Lauterbachs Reformpläne kommen nicht gut an

Die Pläne von Gesundheitsminister Karl Lauterbach (SPD) stoßen dem Apothekerverband übel auf. Lauterbach will Neueröffnungen von Apotheken in Regionen mit dünnem Netz erleichtern. Ein Vorschlag des Ministers sieht beispielsweise vor, dass künftig kein Apotheker mehr vor Ort sein muss.

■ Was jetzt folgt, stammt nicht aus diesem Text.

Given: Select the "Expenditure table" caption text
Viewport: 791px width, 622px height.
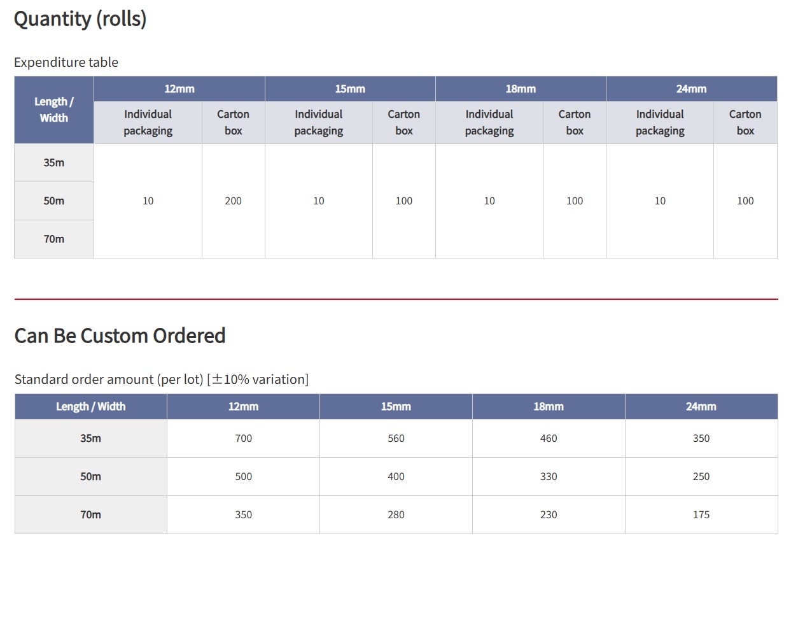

Weder Verbandschef Hubmann noch Apothekerin Maier halten diese Pläne für sinnvoll. Die Betreuung einer anderen Apotheke parallel zum Alltagsgeschäft hält Maier für unpraktikabel. Und Verbandschef Hubmann befürchtet, dass solche "Apotheken-Light", wie er sie nennt, etablierte Apotheken verdrängen könnten. "Einmal abgebaute Strukturen kommen nicht wieder", sagt Hubmann.

Protest am Mittwoch

Nicht nur in Bayern, auch in Baden-Württemberg bleiben die meisten Apotheken am Mittwoch geschlossen. Die Versorgung mit Arzneimitteln ist nach Angaben des Landesapothekerverbandes aber gesichert. Notdienstapotheken sollen geöffnet bleiben. Der Verband empfiehlt trotzdem, planbare Medikamente vor dem Protesttag oder am Donnerstag danach zu kaufen. Die Apothekerschaft aus Baden-Württemberg und Bayern trifft sich mit ihren Teams um 12.05 Uhr zur Kundgebung auf dem Schlossplatz in Stuttgart.